All of lore.kernel.org
 help / color / mirror / Atom feed

From: sashiko-bot@kernel.org
To: "John Madieu" <john.madieu.xa@bp.renesas.com>
Cc: wsa+renesas@sang-engineering.com, linux-pci@vger.kernel.org
Subject: Re: [PATCH] PCI: rzg3s-host: Re-enumerate the bus on PCIe link-state changes
Date: Thu, 18 Jun 2026 19:26:32 +0000	[thread overview]
Message-ID: <20260618192633.781351F000E9@smtp.kernel.org> (raw)
In-Reply-To: <20260618190935.3018531-1-john.madieu.xa@bp.renesas.com>

Thank you for your contribution!

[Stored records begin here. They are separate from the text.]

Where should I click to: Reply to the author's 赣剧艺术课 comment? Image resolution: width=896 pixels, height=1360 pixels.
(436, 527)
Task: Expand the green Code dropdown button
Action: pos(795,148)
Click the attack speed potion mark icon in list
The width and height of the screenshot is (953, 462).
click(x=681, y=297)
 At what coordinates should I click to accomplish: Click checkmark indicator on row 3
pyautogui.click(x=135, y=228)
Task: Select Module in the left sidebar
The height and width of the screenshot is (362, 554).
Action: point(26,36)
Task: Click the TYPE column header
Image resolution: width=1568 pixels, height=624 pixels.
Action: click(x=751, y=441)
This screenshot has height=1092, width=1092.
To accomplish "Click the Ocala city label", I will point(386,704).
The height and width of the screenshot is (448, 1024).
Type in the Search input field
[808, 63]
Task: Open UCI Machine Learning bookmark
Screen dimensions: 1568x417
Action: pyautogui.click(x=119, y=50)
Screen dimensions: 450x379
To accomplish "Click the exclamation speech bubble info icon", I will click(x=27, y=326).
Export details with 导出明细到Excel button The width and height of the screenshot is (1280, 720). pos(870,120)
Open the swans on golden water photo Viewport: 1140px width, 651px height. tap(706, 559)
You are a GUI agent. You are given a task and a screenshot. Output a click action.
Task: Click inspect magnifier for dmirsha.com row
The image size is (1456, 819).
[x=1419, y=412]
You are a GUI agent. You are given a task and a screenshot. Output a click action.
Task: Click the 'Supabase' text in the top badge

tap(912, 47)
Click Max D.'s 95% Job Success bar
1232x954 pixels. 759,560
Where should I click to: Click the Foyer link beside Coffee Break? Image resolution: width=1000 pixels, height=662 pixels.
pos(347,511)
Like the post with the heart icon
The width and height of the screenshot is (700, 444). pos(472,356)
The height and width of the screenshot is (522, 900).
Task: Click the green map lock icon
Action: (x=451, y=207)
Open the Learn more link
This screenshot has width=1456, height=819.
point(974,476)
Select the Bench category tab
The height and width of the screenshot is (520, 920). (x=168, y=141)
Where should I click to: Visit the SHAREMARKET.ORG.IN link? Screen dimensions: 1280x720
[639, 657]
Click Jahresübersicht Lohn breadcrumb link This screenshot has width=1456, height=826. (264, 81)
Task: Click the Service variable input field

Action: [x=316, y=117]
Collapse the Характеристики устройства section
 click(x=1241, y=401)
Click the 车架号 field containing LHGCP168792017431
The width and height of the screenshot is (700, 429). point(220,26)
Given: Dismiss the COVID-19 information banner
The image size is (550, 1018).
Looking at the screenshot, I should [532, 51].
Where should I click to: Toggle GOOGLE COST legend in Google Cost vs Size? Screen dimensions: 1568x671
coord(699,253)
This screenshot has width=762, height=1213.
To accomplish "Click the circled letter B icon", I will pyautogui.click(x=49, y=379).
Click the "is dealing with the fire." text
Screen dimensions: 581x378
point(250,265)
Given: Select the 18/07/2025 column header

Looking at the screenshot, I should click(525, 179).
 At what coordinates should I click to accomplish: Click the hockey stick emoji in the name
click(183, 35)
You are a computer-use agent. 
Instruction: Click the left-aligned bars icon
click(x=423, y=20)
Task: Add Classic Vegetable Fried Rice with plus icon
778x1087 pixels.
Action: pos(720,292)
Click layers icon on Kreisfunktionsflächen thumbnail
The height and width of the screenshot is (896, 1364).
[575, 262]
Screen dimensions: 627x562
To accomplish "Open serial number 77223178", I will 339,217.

Sashiko AI review found 9 potential issue(s) to consider:

New issues:
- [High] Calling cancel_work_sync() in the suspend_noirq callback can cause a system deadlock and violates atomic context rules.
- [High] The event IRQ handler accesses hardware registers unconditionally, which will crash the system if the device is suspended or unclocked.
- [High] Link state change events that occur while the system is suspended are intentionally dropped but never recovered on resume, permanently desynchronizing the driver's state.
- [High] Devices physically unplugged during system suspend are not removed from the bus, resulting in zombie devices.
- [High] Unprotected Read-Modify-Write of Root Port configuration space races with generic PCI subsystem accesses.

Pre-existing issues:
- [High] Calling pm_runtime_put_sync() in suspend_noirq unconditionally aborts system suspend.
- [High] The rzg3s_pcie_resume_noirq() callback calls sleeping functions while interrupts are disabled.
- [High] Read-modify-write on W1C (Write-1-to-Clear) interrupt status registers silently drops concurrent hardware interrupts.
- [High] The hardware IRQ index calculation assumes contiguous Linux virtual IRQ numbers, leading to unhandled IRQ loops.
--

commit 59f68b406a390ed1dd3041cecba9856005c43783
Author: John Madieu <john.madieu.xa@bp.renesas.com>

PCI: rzg3s-host: Re-enumerate the bus on PCIe link-state changes

The RZ/G3E PCIe controller does not expose the standard PCIe Slot Capability
registers, so the generic pciehp driver cannot be used. The only link-state
signal the hardware provides is the DL_UpDown bit in the PEIS0 event status
register, which is raised on every Data Link layer up/down transition.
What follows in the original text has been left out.